== Data shown ==

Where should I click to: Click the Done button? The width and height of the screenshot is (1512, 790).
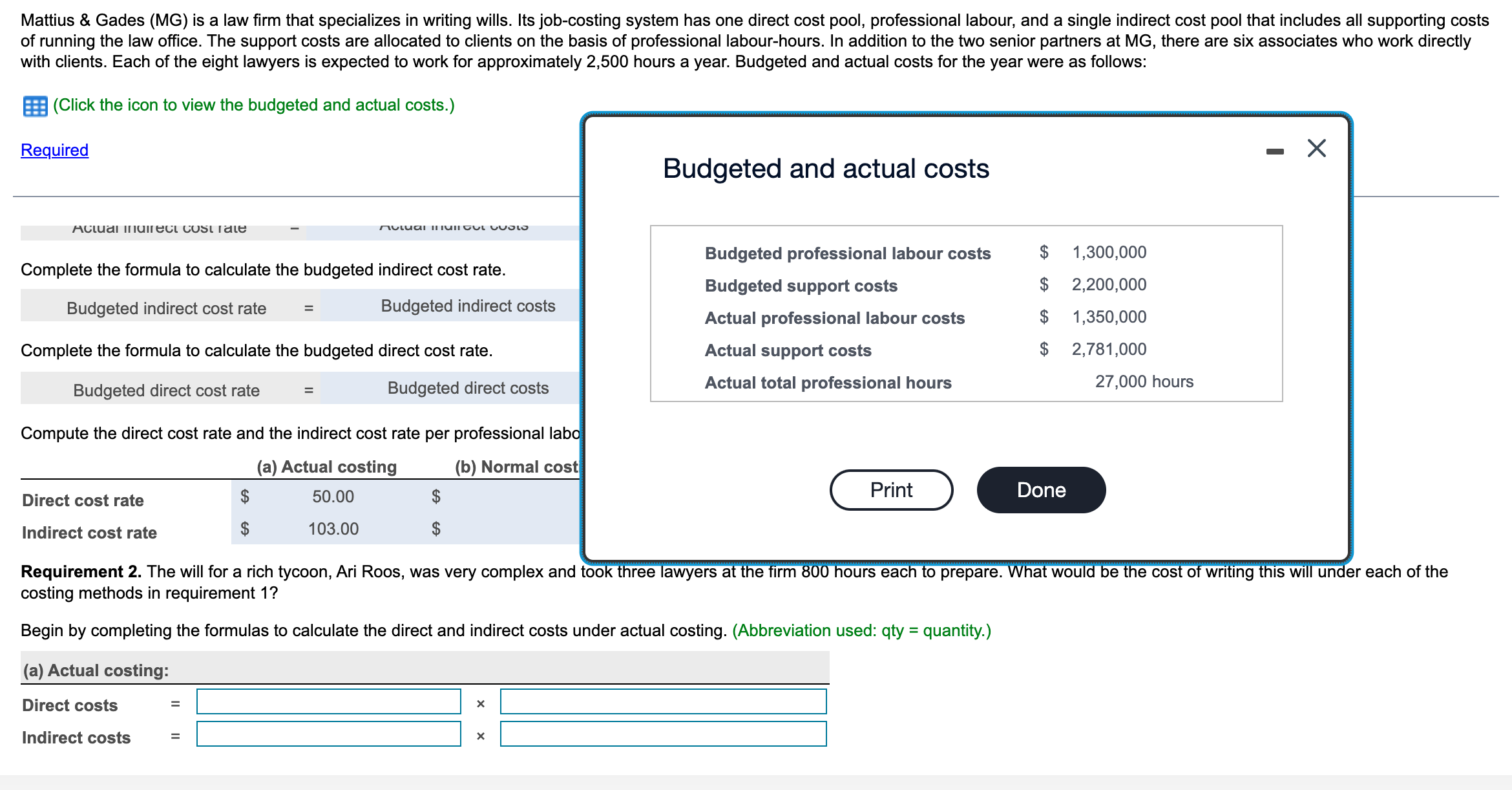point(1040,489)
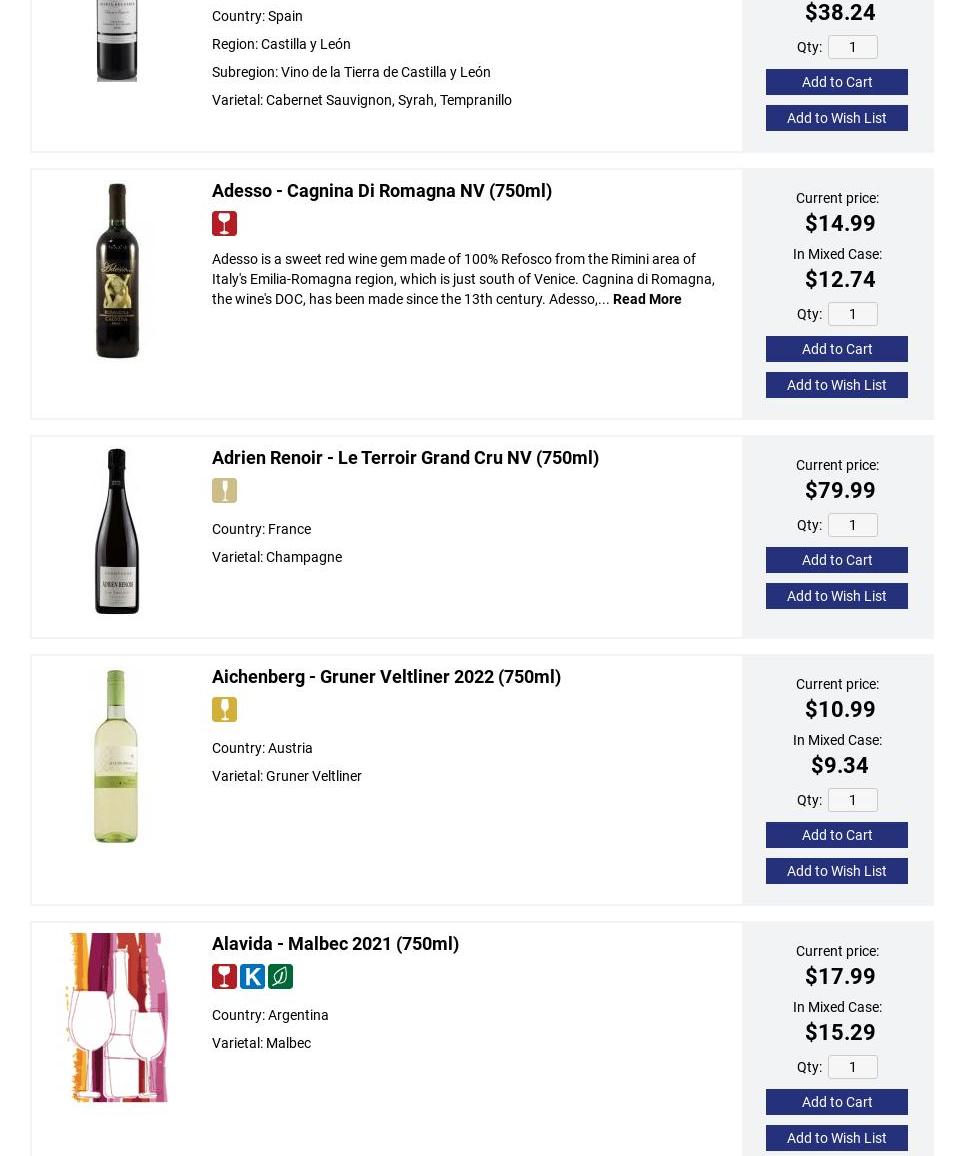The height and width of the screenshot is (1156, 960).
Task: Click the red wine icon under Alavida Malbec
Action: [224, 976]
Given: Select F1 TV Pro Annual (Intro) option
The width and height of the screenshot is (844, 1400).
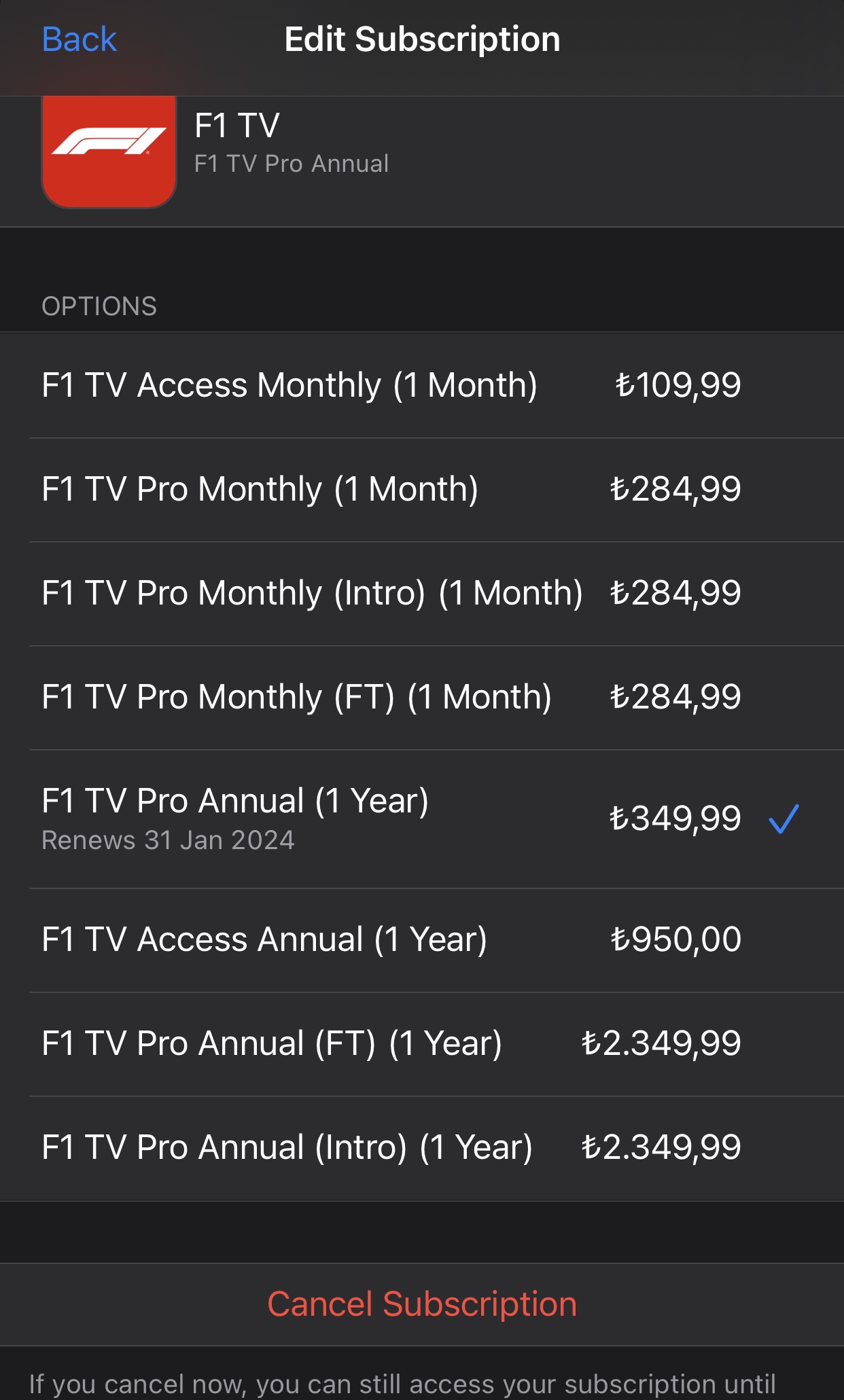Looking at the screenshot, I should click(x=287, y=1147).
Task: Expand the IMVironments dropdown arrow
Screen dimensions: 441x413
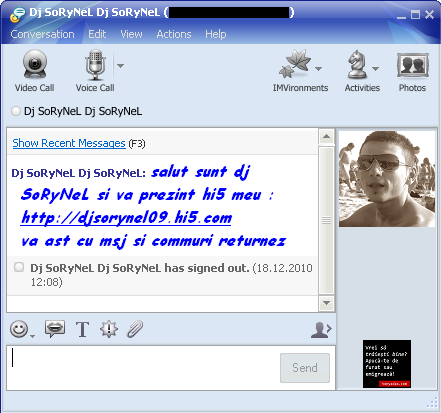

== Your instructions ==
Reproduce the material above word for word, leaving out the pictures.

== Task result ==
Where should I click to: Click the Done button? The width and height of the screenshot is (1512, 790).
point(1040,489)
The height and width of the screenshot is (1156, 960).
Task: Click the red wine icon under Alavida Malbec
Action: [224, 976]
Given: Select F1 TV Pro Annual (Intro) option
The width and height of the screenshot is (844, 1400).
Looking at the screenshot, I should click(x=287, y=1147).
Task: Expand the IMVironments dropdown arrow
Screen dimensions: 441x413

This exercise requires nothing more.